Work order: Each line of the records below that holds "BASE" should be returned.

Extracted information:
────────

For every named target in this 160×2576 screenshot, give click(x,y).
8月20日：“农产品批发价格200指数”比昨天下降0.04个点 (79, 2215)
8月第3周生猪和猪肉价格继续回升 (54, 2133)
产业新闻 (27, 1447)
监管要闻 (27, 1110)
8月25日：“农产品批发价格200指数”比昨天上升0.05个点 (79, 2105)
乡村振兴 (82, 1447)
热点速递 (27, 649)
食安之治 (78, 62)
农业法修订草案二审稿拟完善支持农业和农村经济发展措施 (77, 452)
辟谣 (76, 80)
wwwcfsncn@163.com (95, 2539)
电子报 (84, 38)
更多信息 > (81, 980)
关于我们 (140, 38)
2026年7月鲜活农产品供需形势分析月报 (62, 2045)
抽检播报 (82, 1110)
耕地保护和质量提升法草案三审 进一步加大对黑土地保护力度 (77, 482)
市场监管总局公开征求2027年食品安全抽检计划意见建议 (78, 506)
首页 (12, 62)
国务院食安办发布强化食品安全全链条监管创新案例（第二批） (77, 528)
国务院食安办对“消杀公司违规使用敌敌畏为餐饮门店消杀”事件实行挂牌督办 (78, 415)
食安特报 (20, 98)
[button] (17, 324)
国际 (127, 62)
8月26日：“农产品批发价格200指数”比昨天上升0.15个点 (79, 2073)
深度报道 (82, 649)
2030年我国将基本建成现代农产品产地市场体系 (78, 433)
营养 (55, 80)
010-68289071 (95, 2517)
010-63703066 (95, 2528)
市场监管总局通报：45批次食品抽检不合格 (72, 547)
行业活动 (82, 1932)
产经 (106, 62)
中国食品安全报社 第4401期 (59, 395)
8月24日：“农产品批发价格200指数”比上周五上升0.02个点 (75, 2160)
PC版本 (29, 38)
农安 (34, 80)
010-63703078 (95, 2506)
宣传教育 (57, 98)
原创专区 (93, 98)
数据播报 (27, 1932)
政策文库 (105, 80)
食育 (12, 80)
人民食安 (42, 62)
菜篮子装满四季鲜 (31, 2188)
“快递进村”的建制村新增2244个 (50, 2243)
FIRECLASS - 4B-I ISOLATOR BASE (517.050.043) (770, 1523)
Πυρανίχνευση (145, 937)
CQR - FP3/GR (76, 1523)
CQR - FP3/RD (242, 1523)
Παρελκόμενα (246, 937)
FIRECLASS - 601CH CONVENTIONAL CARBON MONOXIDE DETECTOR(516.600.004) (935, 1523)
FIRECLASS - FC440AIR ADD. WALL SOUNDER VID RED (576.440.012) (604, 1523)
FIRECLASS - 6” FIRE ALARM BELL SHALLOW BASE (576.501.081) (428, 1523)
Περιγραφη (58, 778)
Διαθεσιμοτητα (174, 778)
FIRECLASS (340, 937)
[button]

────────

Task answer:
FIRECLASS - 4B-I ISOLATOR BASE (517.050.043) (770, 1523)
FIRECLASS - 6” FIRE ALARM BELL SHALLOW BASE (576.501.081) (428, 1523)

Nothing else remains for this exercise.